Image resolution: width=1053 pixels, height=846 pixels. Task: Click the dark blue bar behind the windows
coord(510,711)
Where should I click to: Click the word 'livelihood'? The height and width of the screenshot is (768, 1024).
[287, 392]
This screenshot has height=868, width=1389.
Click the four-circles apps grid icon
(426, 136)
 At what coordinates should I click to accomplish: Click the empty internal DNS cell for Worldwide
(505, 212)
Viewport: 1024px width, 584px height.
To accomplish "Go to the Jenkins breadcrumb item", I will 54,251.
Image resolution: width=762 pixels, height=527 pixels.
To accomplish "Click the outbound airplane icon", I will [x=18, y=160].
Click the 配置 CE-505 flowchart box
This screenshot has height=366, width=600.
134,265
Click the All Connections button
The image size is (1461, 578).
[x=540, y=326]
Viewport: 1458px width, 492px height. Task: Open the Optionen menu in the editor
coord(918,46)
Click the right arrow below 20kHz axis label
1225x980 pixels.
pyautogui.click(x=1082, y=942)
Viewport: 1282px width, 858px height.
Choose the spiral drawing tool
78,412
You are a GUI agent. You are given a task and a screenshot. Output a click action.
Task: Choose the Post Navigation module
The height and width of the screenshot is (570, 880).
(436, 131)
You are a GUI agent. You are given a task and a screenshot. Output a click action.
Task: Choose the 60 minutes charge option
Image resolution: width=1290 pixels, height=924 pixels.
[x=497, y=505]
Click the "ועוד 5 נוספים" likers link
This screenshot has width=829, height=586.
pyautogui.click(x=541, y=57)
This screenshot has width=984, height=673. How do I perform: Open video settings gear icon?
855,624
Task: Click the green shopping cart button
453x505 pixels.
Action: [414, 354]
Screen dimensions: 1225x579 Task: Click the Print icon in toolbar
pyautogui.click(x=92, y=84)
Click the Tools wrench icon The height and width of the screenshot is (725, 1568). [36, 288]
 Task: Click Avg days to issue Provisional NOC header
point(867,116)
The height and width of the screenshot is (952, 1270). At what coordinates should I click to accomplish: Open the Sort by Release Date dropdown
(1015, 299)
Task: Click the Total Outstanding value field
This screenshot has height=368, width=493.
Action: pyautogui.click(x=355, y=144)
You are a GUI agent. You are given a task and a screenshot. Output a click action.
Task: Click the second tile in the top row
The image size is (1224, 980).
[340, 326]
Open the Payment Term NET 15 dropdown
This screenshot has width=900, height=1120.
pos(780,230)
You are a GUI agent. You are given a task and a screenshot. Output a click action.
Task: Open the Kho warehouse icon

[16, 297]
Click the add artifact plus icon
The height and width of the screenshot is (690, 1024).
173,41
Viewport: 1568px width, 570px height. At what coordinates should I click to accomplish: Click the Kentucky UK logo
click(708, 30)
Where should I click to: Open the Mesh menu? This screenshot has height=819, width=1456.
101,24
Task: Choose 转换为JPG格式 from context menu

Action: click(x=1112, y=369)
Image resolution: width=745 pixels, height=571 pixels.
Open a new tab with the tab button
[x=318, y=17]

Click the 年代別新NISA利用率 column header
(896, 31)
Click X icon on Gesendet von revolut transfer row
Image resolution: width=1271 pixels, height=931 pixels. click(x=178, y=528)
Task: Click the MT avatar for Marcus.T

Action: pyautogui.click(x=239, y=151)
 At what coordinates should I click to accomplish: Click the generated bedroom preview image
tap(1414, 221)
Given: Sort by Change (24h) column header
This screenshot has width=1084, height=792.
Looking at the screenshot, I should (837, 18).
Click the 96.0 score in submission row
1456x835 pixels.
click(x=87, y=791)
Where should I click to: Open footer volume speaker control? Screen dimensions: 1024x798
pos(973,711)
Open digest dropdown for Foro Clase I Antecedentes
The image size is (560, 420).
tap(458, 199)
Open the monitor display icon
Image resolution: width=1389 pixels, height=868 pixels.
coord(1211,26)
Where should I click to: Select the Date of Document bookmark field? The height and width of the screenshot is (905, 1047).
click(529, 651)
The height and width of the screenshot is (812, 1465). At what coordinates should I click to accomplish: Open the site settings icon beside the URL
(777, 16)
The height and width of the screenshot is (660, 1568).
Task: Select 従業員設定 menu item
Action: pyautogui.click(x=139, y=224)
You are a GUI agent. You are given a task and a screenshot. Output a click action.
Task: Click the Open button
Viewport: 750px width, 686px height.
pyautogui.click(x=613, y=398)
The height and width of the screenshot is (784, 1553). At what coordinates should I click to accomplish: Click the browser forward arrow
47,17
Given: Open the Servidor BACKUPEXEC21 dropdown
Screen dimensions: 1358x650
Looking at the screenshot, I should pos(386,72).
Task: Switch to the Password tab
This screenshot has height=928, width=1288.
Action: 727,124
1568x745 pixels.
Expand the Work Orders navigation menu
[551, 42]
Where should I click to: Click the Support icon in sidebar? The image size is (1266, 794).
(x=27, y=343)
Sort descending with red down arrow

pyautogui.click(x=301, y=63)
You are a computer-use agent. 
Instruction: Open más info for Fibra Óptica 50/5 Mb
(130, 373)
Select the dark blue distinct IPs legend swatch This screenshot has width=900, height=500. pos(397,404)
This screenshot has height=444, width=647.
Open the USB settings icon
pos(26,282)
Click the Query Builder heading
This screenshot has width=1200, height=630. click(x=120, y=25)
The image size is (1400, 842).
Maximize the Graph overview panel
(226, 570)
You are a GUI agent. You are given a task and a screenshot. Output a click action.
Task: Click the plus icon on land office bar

## INSTRUCTION
Quote all of the records above word for word, keeping every line unchanged.

## EXERCISE OUTPUT
Image resolution: width=1053 pixels, height=846 pixels. Task: Click the dark blue bar behind the windows
coord(510,711)
Where should I click to: Click the word 'livelihood'? The height and width of the screenshot is (768, 1024).
[287, 392]
This screenshot has height=868, width=1389.
Click the four-circles apps grid icon
(426, 136)
 At what coordinates should I click to accomplish: Click the empty internal DNS cell for Worldwide
(505, 212)
Viewport: 1024px width, 584px height.
To accomplish "Go to the Jenkins breadcrumb item", I will 54,251.
Image resolution: width=762 pixels, height=527 pixels.
To accomplish "Click the outbound airplane icon", I will [x=18, y=160].
Click the 配置 CE-505 flowchart box
This screenshot has height=366, width=600.
134,265
Click the All Connections button
The image size is (1461, 578).
[x=540, y=326]
Viewport: 1458px width, 492px height. Task: Open the Optionen menu in the editor
coord(918,46)
Click the right arrow below 20kHz axis label
1225x980 pixels.
pyautogui.click(x=1082, y=942)
Viewport: 1282px width, 858px height.
Choose the spiral drawing tool
78,412
You are a GUI agent. You are given a task and a screenshot. Output a click action.
Task: Choose the Post Navigation module
The height and width of the screenshot is (570, 880).
(436, 131)
You are a GUI agent. You are given a task and a screenshot. Output a click action.
Task: Choose the 60 minutes charge option
Image resolution: width=1290 pixels, height=924 pixels.
[x=497, y=505]
Click the "ועוד 5 נוספים" likers link
This screenshot has width=829, height=586.
pyautogui.click(x=541, y=57)
This screenshot has width=984, height=673. How do I perform: Open video settings gear icon?
855,624
Task: Click the green shopping cart button
453x505 pixels.
Action: [414, 354]
Screen dimensions: 1225x579 Task: Click the Print icon in toolbar
pyautogui.click(x=92, y=84)
Click the Tools wrench icon The height and width of the screenshot is (725, 1568). [36, 288]
 Task: Click Avg days to issue Provisional NOC header
point(867,116)
The height and width of the screenshot is (952, 1270). At what coordinates should I click to accomplish: Open the Sort by Release Date dropdown
(1015, 299)
Task: Click the Total Outstanding value field
This screenshot has height=368, width=493.
Action: pyautogui.click(x=355, y=144)
You are a GUI agent. You are given a task and a screenshot. Output a click action.
Task: Click the second tile in the top row
The image size is (1224, 980).
[340, 326]
Open the Payment Term NET 15 dropdown
This screenshot has width=900, height=1120.
pos(780,230)
You are a GUI agent. You are given a task and a screenshot. Output a click action.
Task: Open the Kho warehouse icon

[16, 297]
Click the add artifact plus icon
The height and width of the screenshot is (690, 1024).
173,41
Viewport: 1568px width, 570px height. At what coordinates should I click to accomplish: Click the Kentucky UK logo
click(708, 30)
Where should I click to: Open the Mesh menu? This screenshot has height=819, width=1456.
101,24
Task: Choose 转换为JPG格式 from context menu

Action: click(x=1112, y=369)
Image resolution: width=745 pixels, height=571 pixels.
Open a new tab with the tab button
[x=318, y=17]

Click the 年代別新NISA利用率 column header
(896, 31)
Click X icon on Gesendet von revolut transfer row
Image resolution: width=1271 pixels, height=931 pixels. click(x=178, y=528)
Task: Click the MT avatar for Marcus.T

Action: pyautogui.click(x=239, y=151)
 At what coordinates should I click to accomplish: Click the generated bedroom preview image
tap(1414, 221)
Given: Sort by Change (24h) column header
This screenshot has width=1084, height=792.
Looking at the screenshot, I should (837, 18).
Click the 96.0 score in submission row
1456x835 pixels.
click(x=87, y=791)
Where should I click to: Open footer volume speaker control? Screen dimensions: 1024x798
pos(973,711)
Open digest dropdown for Foro Clase I Antecedentes
The image size is (560, 420).
tap(458, 199)
Open the monitor display icon
Image resolution: width=1389 pixels, height=868 pixels.
coord(1211,26)
Where should I click to: Select the Date of Document bookmark field? The height and width of the screenshot is (905, 1047).
click(529, 651)
The height and width of the screenshot is (812, 1465). At what coordinates should I click to accomplish: Open the site settings icon beside the URL
(777, 16)
The height and width of the screenshot is (660, 1568).
Task: Select 従業員設定 menu item
Action: pyautogui.click(x=139, y=224)
You are a GUI agent. You are given a task and a screenshot. Output a click action.
Task: Click the Open button
Viewport: 750px width, 686px height.
pyautogui.click(x=613, y=398)
The height and width of the screenshot is (784, 1553). At what coordinates should I click to accomplish: Click the browser forward arrow
47,17
Given: Open the Servidor BACKUPEXEC21 dropdown
Screen dimensions: 1358x650
Looking at the screenshot, I should pos(386,72).
Task: Switch to the Password tab
This screenshot has height=928, width=1288.
Action: 727,124
1568x745 pixels.
Expand the Work Orders navigation menu
[551, 42]
Where should I click to: Click the Support icon in sidebar? The image size is (1266, 794).
(x=27, y=343)
Sort descending with red down arrow

pyautogui.click(x=301, y=63)
You are a computer-use agent. 
Instruction: Open más info for Fibra Óptica 50/5 Mb
(130, 373)
Select the dark blue distinct IPs legend swatch This screenshot has width=900, height=500. pos(397,404)
This screenshot has height=444, width=647.
Open the USB settings icon
pos(26,282)
Click the Query Builder heading
This screenshot has width=1200, height=630. click(x=120, y=25)
The image size is (1400, 842).
Maximize the Graph overview panel
(226, 570)
You are a GUI agent. You are given a task and a screenshot. Output a click action.
Task: Click the plus icon on land office bar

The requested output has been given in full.